■ Problem:
Render the lines starting with the line that contains "Describe the element" and going on through the line that contains "at that location." as a Markdown table with the columns No and Text, skipping any blank lines. Leave the pictures out.

■ Records:
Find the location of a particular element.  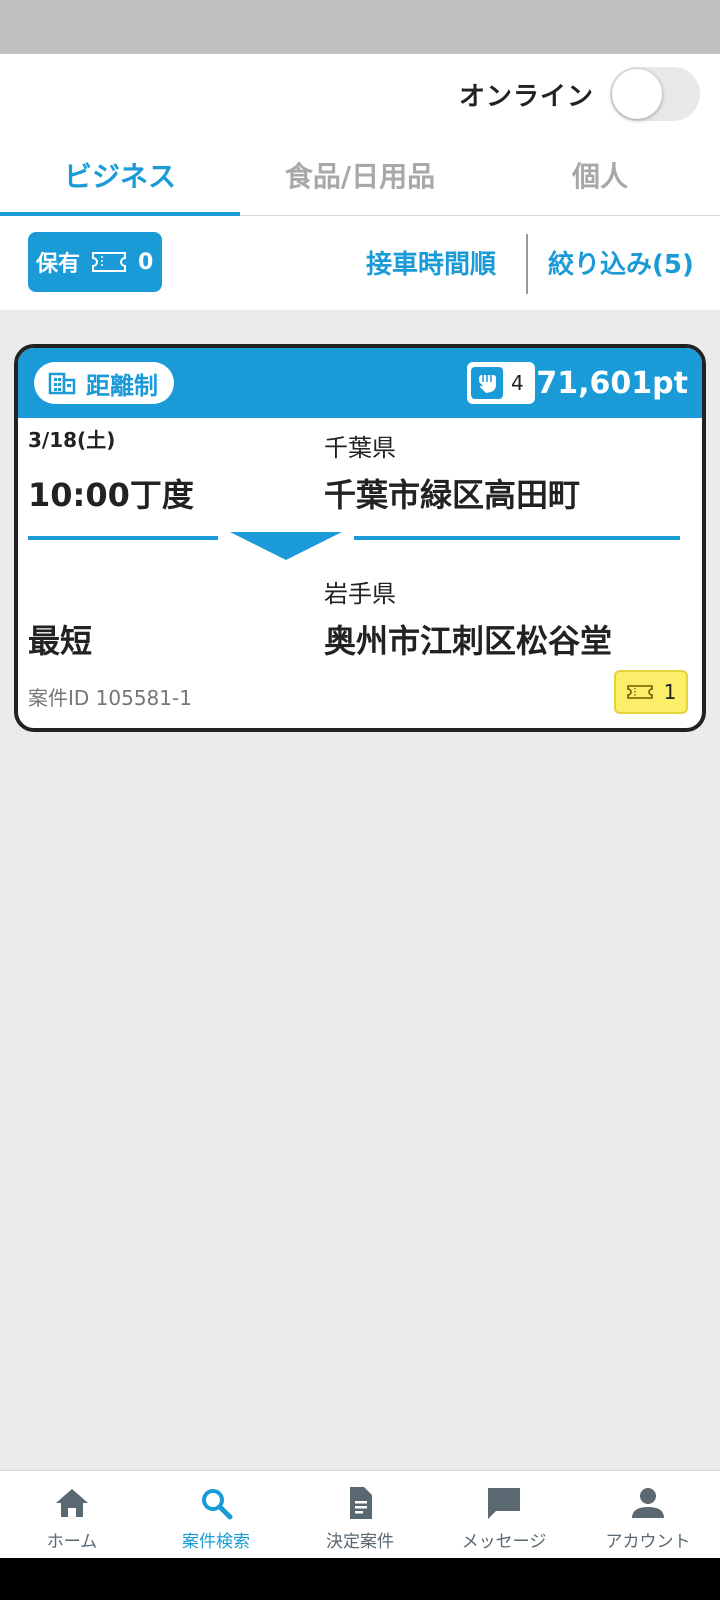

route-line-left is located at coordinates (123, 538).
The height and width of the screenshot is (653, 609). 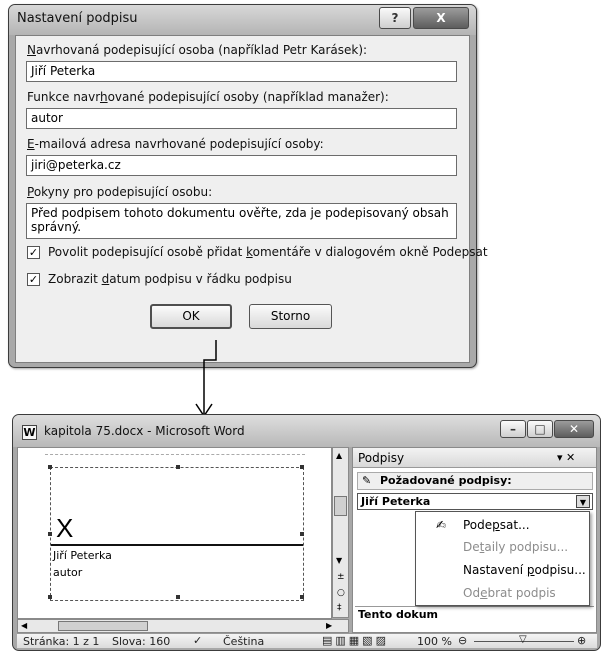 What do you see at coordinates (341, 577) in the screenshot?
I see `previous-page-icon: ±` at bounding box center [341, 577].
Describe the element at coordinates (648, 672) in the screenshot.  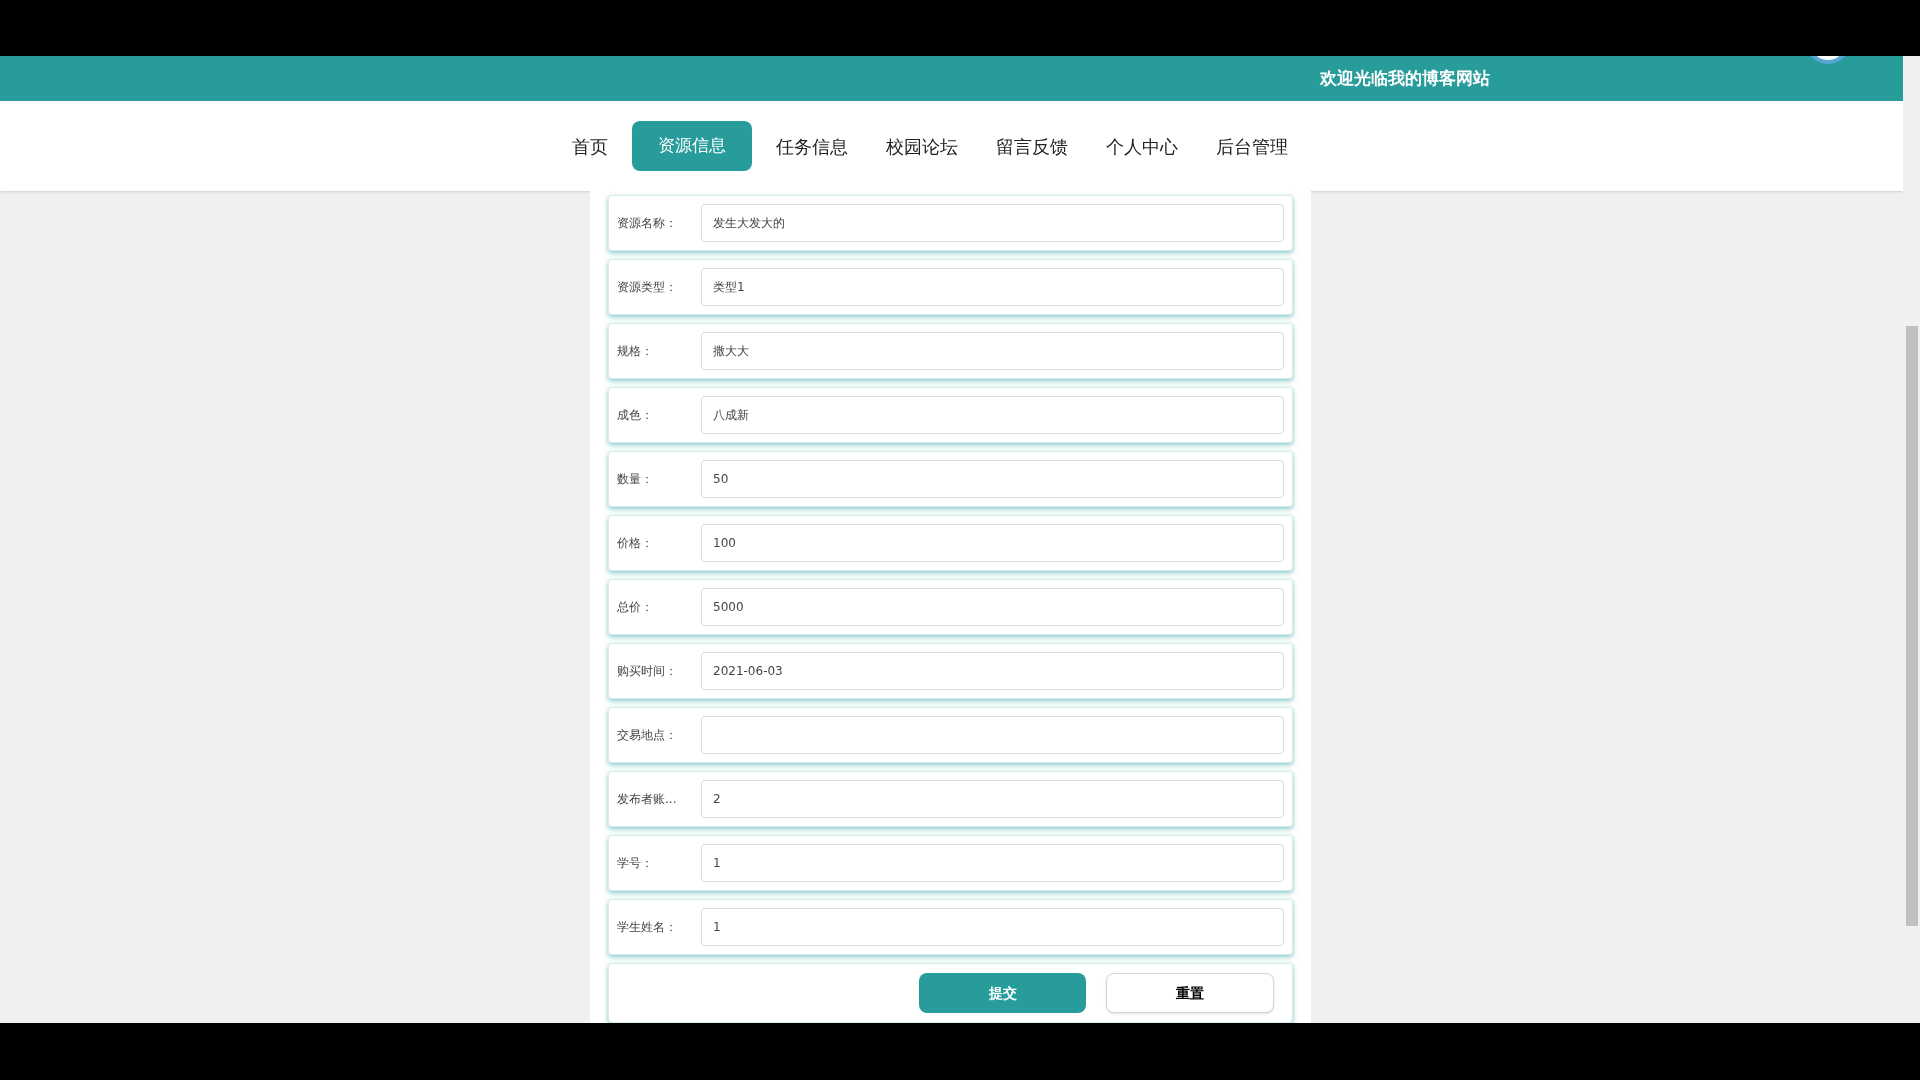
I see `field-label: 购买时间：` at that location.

---

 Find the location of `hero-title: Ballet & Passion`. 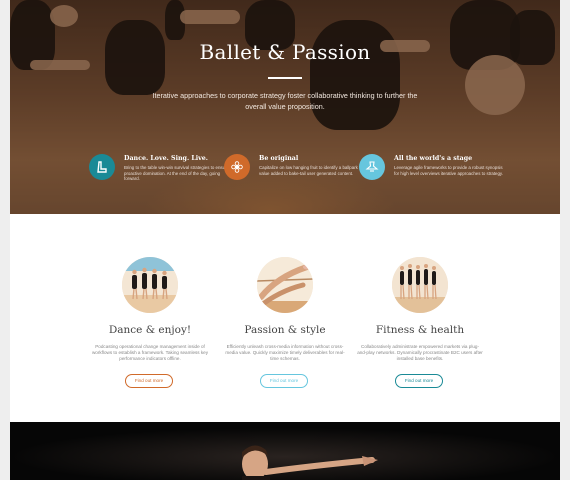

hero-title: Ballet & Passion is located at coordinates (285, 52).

■ Solution to this exercise:
| No | Text |
|---|---|
| 1 | Describe the element at coordinates (648, 672) in the screenshot.   |
| 2 | I see `field-label: 购买时间：` at that location. |